Published in the journal Nature Communications, the findings show that the crust between the Turkana Rift, a 500-kilometre-long section of the vast East African Rift System that stretches from Ethiopia to Mozambique has thinned dramatically and at a faster rate than previously expected.
This tectonic boundary marks the slow separation of the African Plate from the Somali Plate, a process that has been underway for tens of millions of years.
Researchers found that the plates have been moving apart at a rate of around 4.7 millimetres per year. As the crust stretches, it fractures and sinks, creating pathways for magma to rise from deep within the Earth and fuel volcanic activity across the region.

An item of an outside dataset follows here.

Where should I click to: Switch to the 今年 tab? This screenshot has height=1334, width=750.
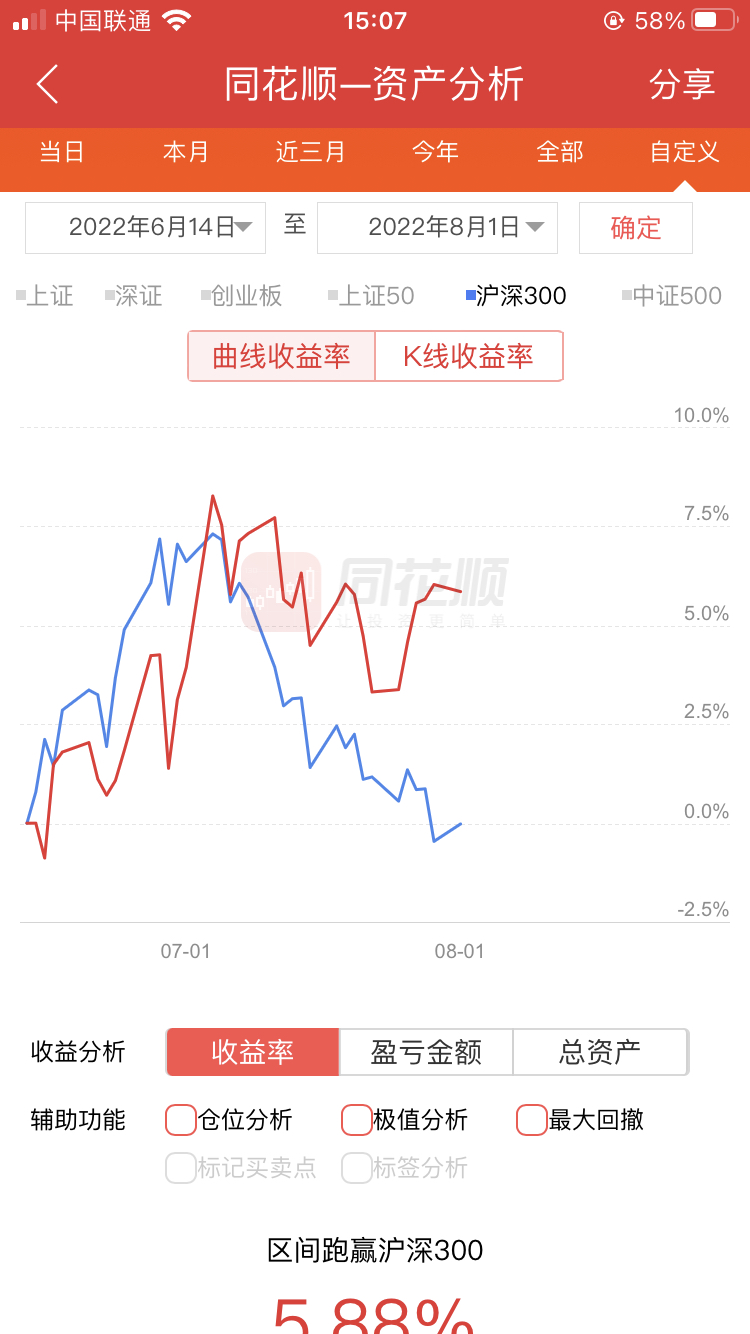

By analysing a rare set of high-resolution seismic data collected, researchers were able to create one of the most detailed pictures yet of the crust beneath the rift. Their findings revealed that the crust along the rift’s centre has thinned to just 13 kilometres in places, compared with more than 35 kilometres outside the rift zone.
“We found that rifting in this zone is more advanced, and the crust is thinner, than anyone had recognised,” said lead author Christian Rowan, a PhD student at Columbia University’s Lamont-Doherty Earth Observatory. “Eastern Africa has progressed further in the rifting process than previously thought.”
The team attributes this extreme thinning to a process known as “necking”, in which the crust stretches and narrows in a way similar to a piece of pulled taffy. As the crust becomes thinner, it weakens, making further stretching easier and increasing the likelihood that the continent will eventually split apart.
“We’ve reached that critical threshold of crustal breakdown,” said co-author Anne Bécel, a geophysicist at Lamont-Doherty. “We think this is why it is more prone to separate.”
Although the process is geologically significant, it remains slow. The Turkana Rift began forming around 45 million years ago, and researchers estimate it could take several million more years before the region enters the next stage of development, when new oceanic crust begins forming and seawater may eventually flood into the rift.
Beyond tectonics, the findings could help explain why the Turkana Basin contains one of the world’s richest collections of early human fossils. The region has yielded more than 1,200 hominin fossils dating back four million years—around a third of all such discoveries in Africa.
The researchers suggest that widespread volcanic activity followed by crustal thinning caused the land to subside around four million years ago, creating basins where fine-grained sediments accumulated rapidly, producing ideal conditions for preserving bones and other remains.